_TASK DIRECTIONS_
Render every line of the data below as a Markdown table with a Row column for the row number and an Entry column for the line itself, leaving out blank lines.

_ENTRIES PROVIDED_
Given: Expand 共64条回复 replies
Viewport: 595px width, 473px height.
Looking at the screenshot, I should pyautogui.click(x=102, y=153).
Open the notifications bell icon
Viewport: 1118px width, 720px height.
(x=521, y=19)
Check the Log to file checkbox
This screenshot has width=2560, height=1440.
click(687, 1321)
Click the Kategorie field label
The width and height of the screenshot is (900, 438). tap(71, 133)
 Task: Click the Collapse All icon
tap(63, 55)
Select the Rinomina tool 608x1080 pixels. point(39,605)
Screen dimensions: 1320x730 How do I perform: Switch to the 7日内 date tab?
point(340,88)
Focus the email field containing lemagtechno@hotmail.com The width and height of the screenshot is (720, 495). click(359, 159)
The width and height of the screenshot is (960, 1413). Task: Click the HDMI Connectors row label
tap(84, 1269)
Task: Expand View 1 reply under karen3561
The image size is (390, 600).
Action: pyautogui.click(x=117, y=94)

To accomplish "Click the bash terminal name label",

_CORRECT RESULT_
| Row | Entry |
|---|---|
| 1 | Given: Expand 共64条回复 replies |
| 2 | Viewport: 595px width, 473px height. |
| 3 | Looking at the screenshot, I should pyautogui.click(x=102, y=153). |
| 4 | Open the notifications bell icon |
| 5 | Viewport: 1118px width, 720px height. |
| 6 | (x=521, y=19) |
| 7 | Check the Log to file checkbox |
| 8 | This screenshot has width=2560, height=1440. |
| 9 | click(687, 1321) |
| 10 | Click the Kategorie field label |
| 11 | The width and height of the screenshot is (900, 438). tap(71, 133) |
| 12 |  Task: Click the Collapse All icon |
| 13 | tap(63, 55) |
| 14 | Select the Rinomina tool 608x1080 pixels. point(39,605) |
| 15 | Screen dimensions: 1320x730 How do I perform: Switch to the 7日内 date tab? |
| 16 | point(340,88) |
| 17 | Focus the email field containing lemagtechno@hotmail.com The width and height of the screenshot is (720, 495). click(359, 159) |
| 18 | The width and height of the screenshot is (960, 1413). Task: Click the HDMI Connectors row label |
| 19 | tap(84, 1269) |
| 20 | Task: Expand View 1 reply under karen3561 |
| 21 | The image size is (390, 600). |
| 22 | Action: pyautogui.click(x=117, y=94) |
| 23 | To accomplish "Click the bash terminal name label", |